▸ Passage provided
How "Real-Time" Is Linux 2.6

How Real-Time is Linux 2.6?

You can get most of your answers from the Real Time Linux wiki and FAQ

What are real-time capabilities of the stock 2.6 linux kernel?

Traditionally, the Linux kernel will only allow one process to preempt another only under certain circumstances:

  • When the CPU is running user-mode code
  • When kernel code returns from a system call or an interrupt back to user space
  • When kernel code code blocks on a mutex, or explicitly yields control to another process

If kernel code is executing when some event takes place that requires a high priority thread to start executing, the high priority thread can not preempt the running kernel code, until the kernel code explicitly yields control. In the worst case, the latency could potentially be hundreds milliseconds or more.

The Linux 2.6 configuration option CONFIG_PREEMPT_VOLUNTARY introduces checks to the most common causes of long latencies, so that the kernel can voluntarily yield control to a higher priority task waiting to execute. This can be helpful, but while it reduces the occurences of long latencies (hundreds of milliseconds to potentially seconds or more), it does not eliminate them. However unlike CONFIG_PREEMPT (discussed below), CONFIG_PREEMPT_VOLUNTARY has a much lower impact on the overall throughput of the system. (As always, there is a classical tradeoff between throughput --- the overall efficiency of the system --- and latency. With the faster CPU's of modern-day systems, it often makes sense to trade off throughput for lower latencies, but server class systems that do not need minimum latency guarantees may very well chose to use either CONFIG_PREEMPT_VOLUNTARY, or to stick with the traditional non-preemptible kernel design.)

The 2.6 Linux kernel has an additional configuration option, CONFIG_PREEMPT, which causes all kernel code outside of spinlock-protected regions and interrupt handlers to be eligible for non-voluntary preemption by higher priority kernel threads. With this option, worst case latency drops to (around) single digit milliseconds, although some device drivers can have interrupt handlers that will introduce latency much worse than that. If a real-time Linux application requires latencies smaller than single-digit milliseconds, use of the CONFIG_PREEMPT_RT patch is highly recommended.

They also have a list of "Gotcha's" as you called them in the FAQ.

What are important things to keep in
mind while writing realtime
applications?

Taking care of the following during
the initial startup phase:

  • Call mlockall() as soon as possible from main().
  • Create all threads at startup time of the application, and touch each page of the entire stack of each thread. Never start threads dynamically during RT show time, this will ruin RT behavior.

▸ To do
1. In the Linux 2.6 real-time passage, rewrite the stretch from "How Real-Time is" through "2.6 linux kernel?", substituting "unmodified" for "stock".
2. Write a continuation of the Linux 2.6 real-time passage, picking up right after its final sentence.
The lines after this point are separate material and stand apart from the Linux 2.6 real-time passage.

▸ Source data

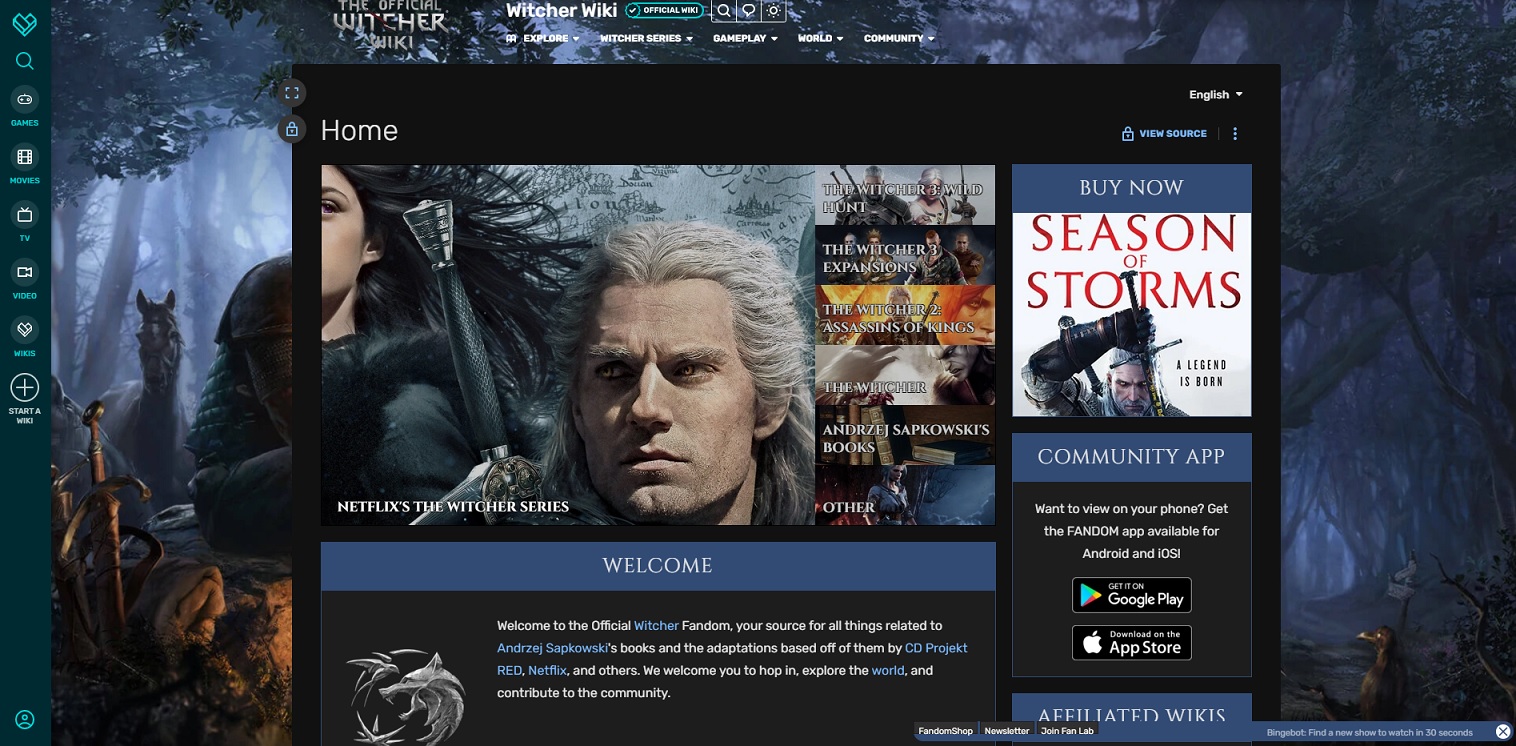Open Discussions via the speech bubble icon
This screenshot has height=746, width=1516.
coord(748,11)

▸ Answers to each task
1.
How Real-Time is Linux 2.6?

You can get most of your answers from the Real Time Linux wiki and FAQ

What are real-time capabilities of the unmodified 2.6 linux kernel?

2.
  • Never use system calls that are known to generate page faults, such as
    fopen(). (Opening of files does the
    mmap() system call, which generates a
    page-fault).
  • If you use 'compile time global variables' and/or 'compile time global
    arrays', then use mlockall() to
    prevent page faults when accessing
    them.

more information: HOWTO: Build an
RT-application

They also have a large publications page you might want to checkout.

Which real-time priority is the highest priority in Linux

I did an experiment to nail this down, as follows:

  • process1: RT priority = 40, CPU affinity = CPU 0. This process "spins" for 10 seconds so it won't let any lower-priority process run on CPU 0.

  • process2: RT priority = 39, CPU affinity = CPU 0. This process prints a message to stdout every 0.5 second, sleeping in between. It prints out the elapsed time with each message.

I'm running a 2.6.33 kernel with the PREEMPT_RT patch.

To run the experiment, I run process2 in one window (as root) and then start process1 (as root) in another window. The result is process1 appears to preempt process2, not allowing it to run for a full 10 seconds.

In a second experiment, I change process2's RT priority to 41. In this case, process2 is not preempted by process1.

This experiment shows that a larger RT priority value in sched_setscheduler() has a higher priority. This appears to contradict what Michael Foukarakis pointed out from sched.h, but actually it does not. In sched.c in the kernel source, we have:

static void
__setscheduler(struct rq *rq, struct task_struct *p, int policy, int prio)
{
BUG_ON(p->se.on_rq);

p->policy = policy;
p->rt_priority = prio;
p->normal_prio = normal_prio(p);
/* we are holding p->pi_lock already */
p->prio = rt_mutex_getprio(p);
if (rt_prio(p->prio))
p->sched_class = &rt_sched_class;
else
p->sched_class = &fair_sched_class;
set_load_weight(p);
}

rt_mutex_getprio(p) does the following:

return task->normal_prio;

While normal_prio() happens to do the following:

prio = MAX_RT_PRIO-1 - p->rt_priority;  /* <===== notice! */
...
return prio;

In other words, we have (my own interpretation):

p->prio = p->normal_prio = MAX_RT_PRIO - 1 - p->rt_priority

Wow! That is confusing! To summarize:

  • With p->prio, a smaller value preempts a larger value.

  • With p->rt_priority, a larger value preempts a smaller value. This is the real-time priority set using sched_setscheduler().

how to find if the kernel being used is real time or not

Presence of real time scheduler and various other dependent kernel option is what makes a kernel real time. If this is the default scheduler selected in the source, then it is real time. You can put some printfs in the source to check whether that code is getting executed and check using dmesg.

You need to debug the kernel using kgdb or other debug tools to see why you are getting errors.